The thrust of the articles linked above is that aggregating viral content is a business model threatened by its own popularity. Renowned viral-content collector Neetzan Zimmerman worries his methods will be adopted by competitors; Viral Nova proves how launching a viral-content site takes few employees and little capital, thus threatening the potential of viral sites in general as an investment.
Though ViralNova is the synthesis of a self-made millionaire’s years of experience in SEO-driven content, it also represents the volatility of internet-oriented media—someone without venture capital, publicists, or big-name journalists, effectively built their own immensely successful version of BuzzFeed or Upworthy. As much as those sites might market their proprietary technology and processes, ViralNova suggests it can be reverse engineered fairly quickly by anyone with a careful eye for emulation — which is to say everyone on the Internet.

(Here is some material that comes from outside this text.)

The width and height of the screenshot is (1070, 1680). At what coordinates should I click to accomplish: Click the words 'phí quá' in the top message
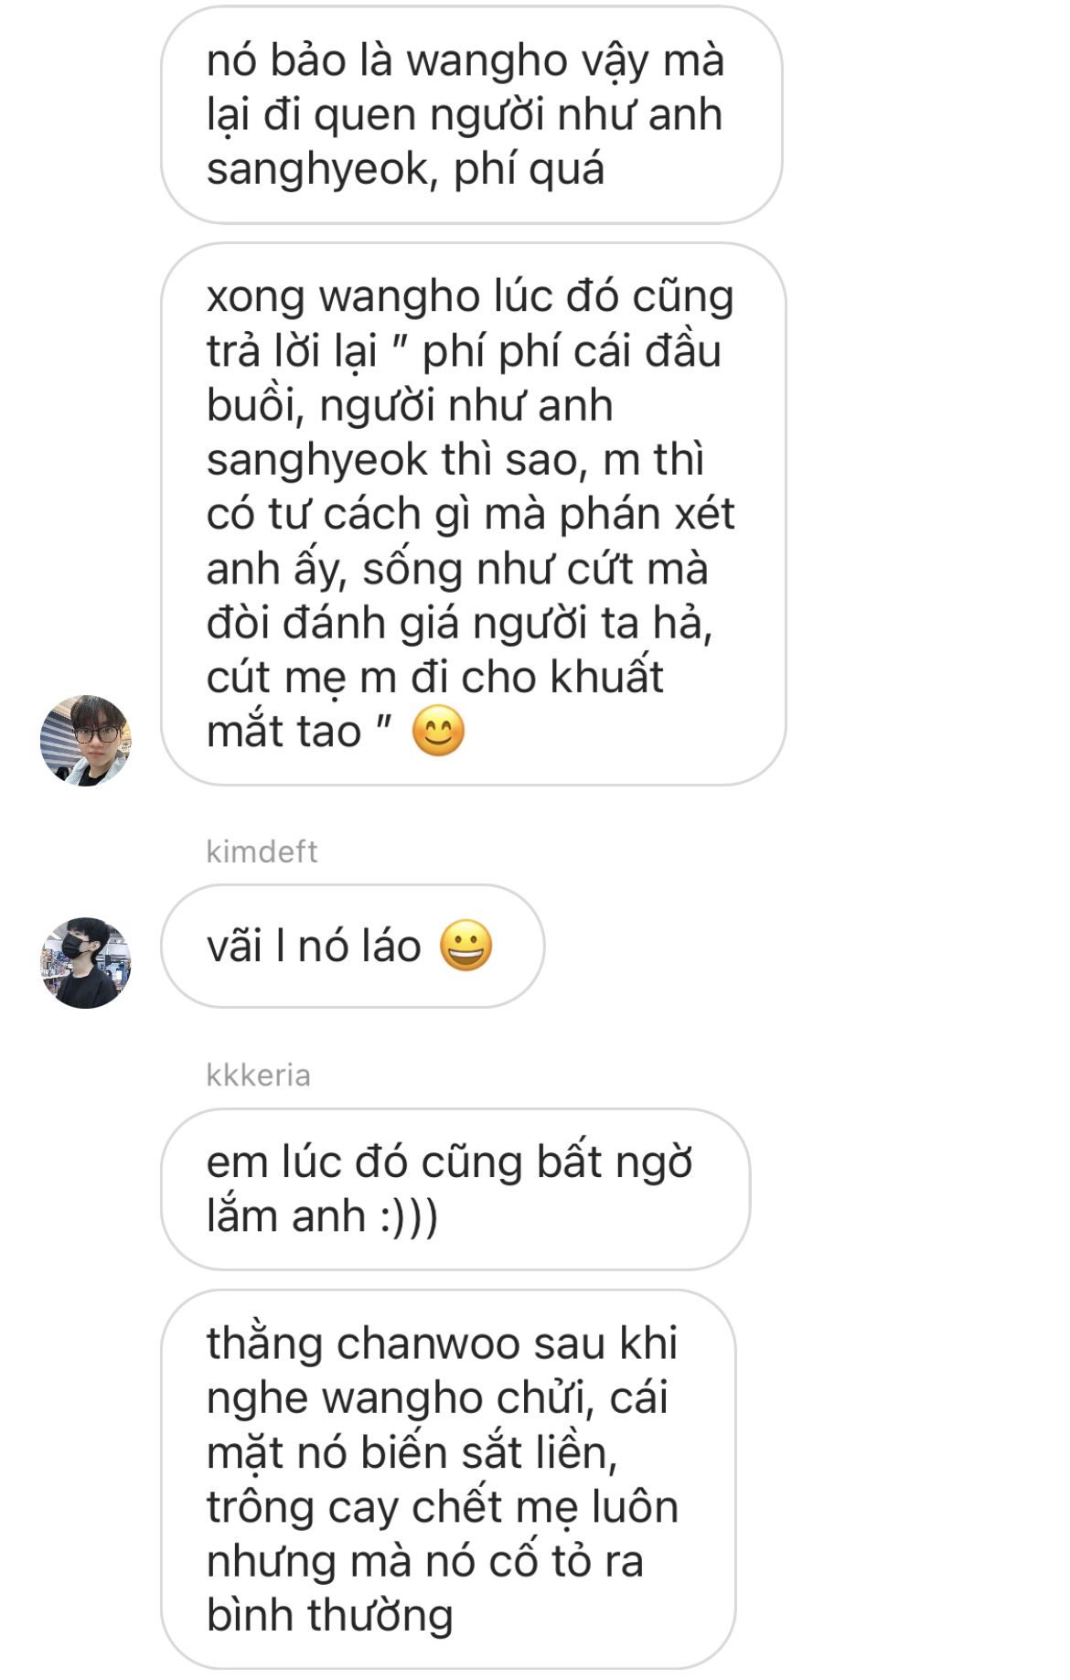(530, 169)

The fact that virality can be “reverse engineered” without fear of shortages of viral-worthy content is interesting enough. “Amazing” and “heartwarming” or “surprising” content is a matter of form, not extraordinary incident. But how did “everyone on the Internet” become so good at “emulating” this form, or at emulation in general? Does this mark some kind of evolution in subjectivity toward spurious cultural replication? Is the appeal of viral content the model it provides for self-memeification? Are we all starting to premise our self-worth on manufacturing or uncovering virality (and thus becoming viral ourselves by proxy) as Neetzan Zimmerman does? Is the pursuit of virality becoming hegemonic, as online “engagement” metrics that track viral content are taken also for reliable measures of self-esteem?
Engineering virality seems to be becoming a virtue in its own right, a moral practice. Being able to play upon various emotional triggers to generate virality subordinates those emotions to a greater “good,” whose goodness is established by the mobility of the affect generated. It’s less a matter of something being “moving” than the fact that it “moves” — that the experience culminates not with how you feel upon being told something but in retelling it. The emotions that viral content provoke almost immediately become pretexts for establishing a point of contact with an audience — that feeling of connection serves as the governing emotion, the root of “authentic” feeling.

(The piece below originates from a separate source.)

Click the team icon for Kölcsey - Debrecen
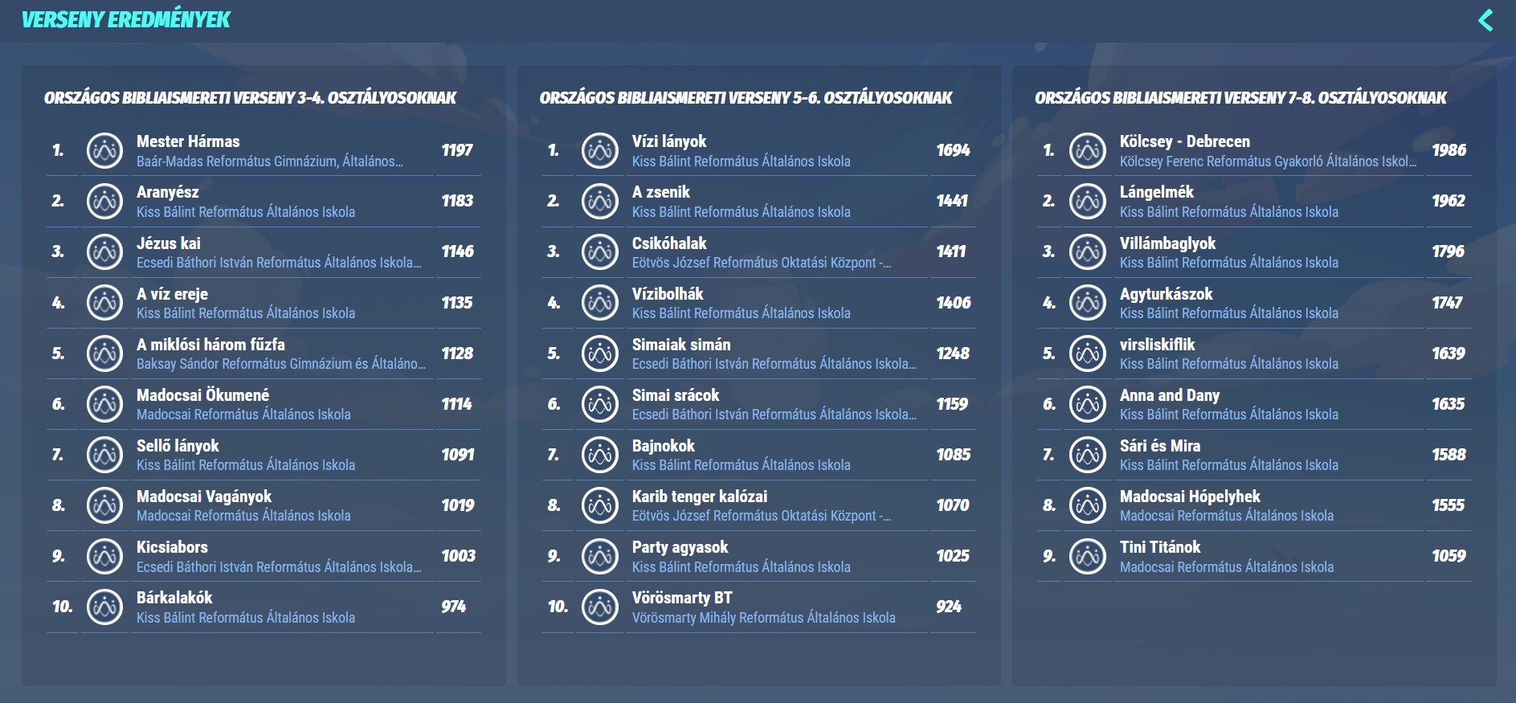[1088, 151]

Virality thereby becomes the reigning truth procedure, setting the horizon beneath which occurrences no longer figure socially, no longer count for anchoring identity or asserting a self. If a retold experience doesn’t continue to circulate, the experience and the original retelling of it amount to nothing. They are not even false; they simply don’t matter.
This, then, would be the “viral self,” which knows itself only in terms of how well it can circulate content. When it can no longer circulate content, or what it shares goes nowhere, it ceases to exist. It is “postauthentic” in that it finds the truth of itself in ex post facto metrics rather than fidelity to some pre-existing ethic or value system. “Authenticity” is an after effect of having marshaled an audience that values your content. It has nothing to do to being true to some unchanging interior spirit regardless of the presence of an audience or not.
The “viral self” could also replace the concept of “microcelebrity” or “microfame” as a way to describe what people are doing on social media in trying to garner likes, followers, reblogs, and so on. I have never really liked the implications of those terms, which suggest a pursuit of some excess above ordinary social life, as if the pursuit of microfame expressed a dissatisfaction with one’s appropriate and “natural” level of social attention. But virality isn’t about exclusivity or personal talent; it’s instead an expression of being extremely attuned to what is expected, what is desired by others, what can provoke another’s engagement and inspire them to connect other people to your information. You become subordinate and equivalent to the information you spread, which itself is only significant insofar as it is spreading and remains in motion. A famous person has become a someone; a viral self is always in process of becoming, proving itself. It is dynamic without being necessarily aspirational; it needs only to be moving, circulating; it doesn’t need to climb.
Social media don’t facilitate the pursuit of fame — establishing one’s permanent arrival at a level of social importance. That is still reserved for the few. Instead they normalize the measuring of attention and circulation, of making “engagement” the unit of social recognition (as it is for advertising efficacy — in a consumer society, advertising establishes our social norms). By concretizing and facilitating engagement, social media unsettle our bearings for figuring out what a normal or “appropriate” amount of attention is. No one knows what is normal, what is enough. It’s always being refreshed. Instead, one learns that sharing and posting makes one appear, makes one be — and when others re-share what you shared, your being becomes more secure as long as that process continues. Your being ripples throughout the network, and you can hear the echoes.
Social media sustain a measurement system that makes “more attention” seem always appropriate and anything less insufficient. If you are not growing your online presence, if your content is not circulating ever more widely, then you are failing. You are disappearing. You are not only not “microfamous”; you are not socially relevant. You are on the fringe, in danger of total exclusion. You are adding nothing to the social bottom line. You are not inspiring anybody.